## [Requirements]
(a) From the passage on predicting POI check-ins, list every set or sequence that the problem formulation writes out in curly braces, and say what each one denotes.
(b) Carry on the passage on predicting POI check-ins from the point where it stops.

## [Text segment]
•••
Our work differs from previous studies in twofold. First, although existing research [4] has also exploited the influence of POIs in the same geographical region, the sequential transition pattern of POI regions is not considered to predict future check-ins. In contrast, our proposed HSP model extend RNN technique and propose a novel method to model the sequential pattern of POI regions. Second, we automatically integrate sequential patterns and public preference in a unified model.

3 Definitions and preliminaries

In this section, we provide formulation in terms of key notations and introduce the related technologies in this paper.

3.1 Problem formulation

Assume that there is a set of users $U = {u_{1}, u_{2}, \dots,$ $u_{| U |}}$ and a set of spatial items $V = {v_{1}, v_{2}, \dots, v_{| V |}}$ , where | · | denotes the size of an arbitrary set. A check-in is defined as a tuple (u, v, t), meaning that user u checked in at spatial item v at time step t. A check-in sequence of user $u \in U$ is defined as S_u = {(v₁, t₁) , (v₂, t₂) , . . . , (v_T, t_T)}, where v_T and t_T denotes the last spatial item and time checked in by this user, respectively. T is the length of historical check-in trajectory of user u. We extract the region sequence $R_{u} = {r_{1}, r_{2}, \dots, r_{T}}$ from S_u based on the spatial information of each check-in, where $r_{t} \in R$ , $R = {r_{1}, r_{2}, \dots, r_{| R |}}$ denotes a set of regions.
•••
## [Collected material]
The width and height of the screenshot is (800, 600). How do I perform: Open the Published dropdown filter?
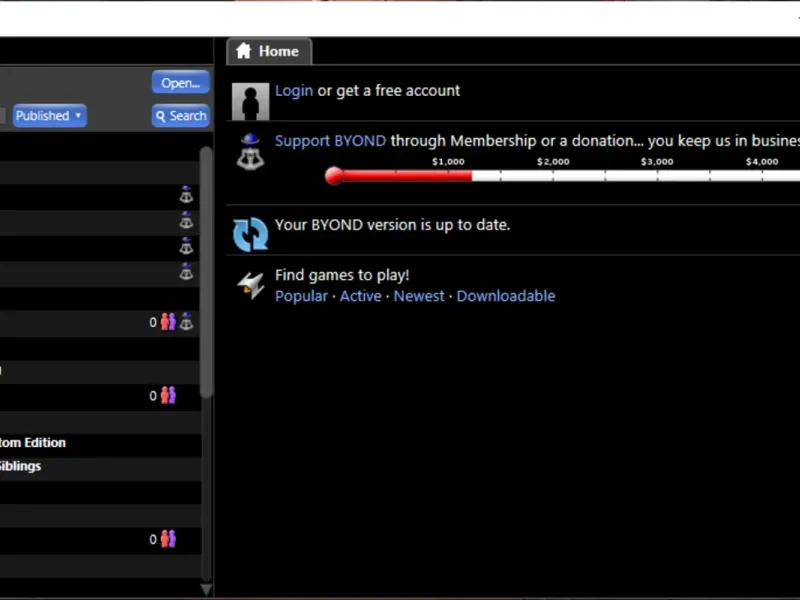tap(49, 116)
•••
## [The answers]
(a)
- U: the set of users
- V: the set of spatial items
- S_u: the check-in sequence of user u
- R_u: the region sequence extracted from S_u
- R: the set of regions

(b)
In this work, we focus on extracting information from check-in sequence S_u and public data (i.e., check-ins of other users in the same region). Therefore, we define our problem as follows.

Definition 1. (Next POI Recommendation): For a user $u \in U$ , given the spatial item set $V$ and the historical check-in sequence, the target of next POI recommendation is to recommend a list of POIs that user u would be interested in at time T + 1, with the help of sequential feature mining and public preference awareness.

3.2 Geographical binary tree

A geographical binary tree structure is developed to divide the search space into several regions. In the binary tree, nearby POIs should be tightly distributed, since they have high relevance[4]. In this paper, POIs are divided into a hierarchy of binary regions, so that geographically adjacent POIs have a higher probability to cluster in the same region. In order to build the geographical binary tree, we recursively divide each region into two equal-sized subregions, until at least one edge of these regions is below the region size threshold value. In the resulting binary tree, we assign each POI to a single region.

Definition 2. (Neighbors): Given a target user $u \in U$ and v_T located in region r_T, the neighbors of user u, denoted as $P_{u} = {u_{1}, u_{2}, \dots, u_{N}}$ , is a set of users who have check-ins in region r_T, where N is the number of neighbors in that region.

3.3 Latent representation learning

Similar to word symbols in natural language processing, the original check-ins, regions and users (i.e., one-hot representations) have very limited representation capacity. In this paper, these one-hot encodings are embedded into low-dimensional dense vectors, i.e., item vector ${\vec{v}}_{i}$ , region vector ${\vec{v}}_{c}$ and user vector $\vec{u}$ .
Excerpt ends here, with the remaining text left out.